Il y avait dans mon village un vieux monsieur, qui, après avoir fait fortune à Smyrne, était revenu finir ses jours dans le lieu de sa naissance. Ainsi que nombre de vieux garçons, il avait des manies; il était capricieux, bizarre, même un peu bourru. Mais on n'aurait pu découvrir un cœur plus droit, plus franc, plus bienveillant et surtout plus pieux que le sien. Aussi fut-ce pour moi un très grand chagrin, quand je vins à le perdre. Une petite anecdote vous fera connaître cet homme excellent.

Une des nuits qui précédèrent sa mort, un voleur s’introduisit dans sa chambre.

Que désirez-vous, mon ami? demanda le malade.

Votre argent, vos bijoux! répondit brutalement son visiteur.
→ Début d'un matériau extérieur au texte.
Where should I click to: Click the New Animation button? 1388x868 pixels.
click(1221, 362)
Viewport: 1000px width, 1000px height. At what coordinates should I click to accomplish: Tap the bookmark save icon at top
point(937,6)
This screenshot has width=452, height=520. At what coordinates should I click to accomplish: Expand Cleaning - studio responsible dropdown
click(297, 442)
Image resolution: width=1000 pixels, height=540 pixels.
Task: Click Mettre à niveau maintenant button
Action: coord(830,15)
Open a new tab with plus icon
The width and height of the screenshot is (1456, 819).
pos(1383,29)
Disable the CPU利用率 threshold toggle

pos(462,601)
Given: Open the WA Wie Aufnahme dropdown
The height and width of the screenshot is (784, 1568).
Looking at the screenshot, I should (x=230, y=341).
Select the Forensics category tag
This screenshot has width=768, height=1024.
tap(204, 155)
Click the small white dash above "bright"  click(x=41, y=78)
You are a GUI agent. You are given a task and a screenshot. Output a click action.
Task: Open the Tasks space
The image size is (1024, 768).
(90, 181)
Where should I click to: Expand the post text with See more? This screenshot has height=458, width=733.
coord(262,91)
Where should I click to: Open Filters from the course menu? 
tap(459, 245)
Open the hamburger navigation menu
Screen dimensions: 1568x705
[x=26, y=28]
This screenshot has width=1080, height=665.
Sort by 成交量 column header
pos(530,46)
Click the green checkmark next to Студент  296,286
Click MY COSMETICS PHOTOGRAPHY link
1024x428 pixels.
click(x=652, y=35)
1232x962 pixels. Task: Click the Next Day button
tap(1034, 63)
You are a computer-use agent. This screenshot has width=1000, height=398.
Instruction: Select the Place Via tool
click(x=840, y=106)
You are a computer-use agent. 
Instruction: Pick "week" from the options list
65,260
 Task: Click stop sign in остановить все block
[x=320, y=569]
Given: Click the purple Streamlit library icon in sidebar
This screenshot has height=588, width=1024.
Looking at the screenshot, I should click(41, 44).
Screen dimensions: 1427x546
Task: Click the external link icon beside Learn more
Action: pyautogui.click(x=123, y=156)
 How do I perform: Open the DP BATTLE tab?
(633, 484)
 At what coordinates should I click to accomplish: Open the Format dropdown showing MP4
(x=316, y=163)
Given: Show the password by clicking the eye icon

Ah! vraiment? fort bien! permettez..., reprit le vieillard en se remuant dans son lit. Voyez mes pauvres vieilles jambes! approchez-vous; touchez... Bien; vous comprenez que je ne puis marcher jusqu'à mon bureau. Il faut que vous m’y portiez.


À ces mots il se laissa glisser péniblement sur le parquet. Le voleur recula frappé de surprise.

Mon ami, reprit M. G., en levant d'une manière solennelle sa main décharnée, je vais mourir; souvenez-vous que vous mourrez aussi. Vous êtes venu pour me dérober de l’argent. Faites mieux, approchez...; avancez votre main et arrachez de mon sein les convoitises, l'impureté, les violences, l’amour du monde et tant d’autres passions, en sorte que je sois allégé et plus à l'aise au moment du grand départ.

Faites, et je vous donne volontiers par-dessus tout ce que je possède... Vous secouez la tête! Vous refusez? Ah! que ne le pouvez-vous! Voyons! Je ne suis pas bien lourd, chargez-moi sur vos épaules.


Et comme le voleur, confus et ému, tombait à genoux en demandant pardon:

Êtes-vous réellement dans le besoin? demanda le vieillard.

Oh! sans doute, répondit l'homme. Mais je dois reconnaître que c’est par ma faute; car je vis dans l’oisiveté et dans le désordre: je sens toutefois que je changerai.

Prenez cette clef, reprit le mourant. Ouvrez cette porte: il y a la une bourse; gardez-la.


Et comme le malheureux, après avoir obéi et s’être agenouillé de nouveau, se disposait à partir:

Eh bien! allez-vous me laisser là? Remettez-moi dans mon lit; pensez donc qu’il est minuit et que mon domestique est couché... Bien! merci!

Maintenant, mon ami, sachez que je vous ai demandé ce service autant pour votre bien que pour le mien. Il est bon que vous ayez tenu dans vos bras une charge de poussière mortelle. Ce souvenir vous fortifiera dans vos bonnes résolutions. Qu’Il soit avec vous, Celui qui a dit:


VA ET NE PÈCHE PLUS!


La pioche et la truelle N° 24 (1894)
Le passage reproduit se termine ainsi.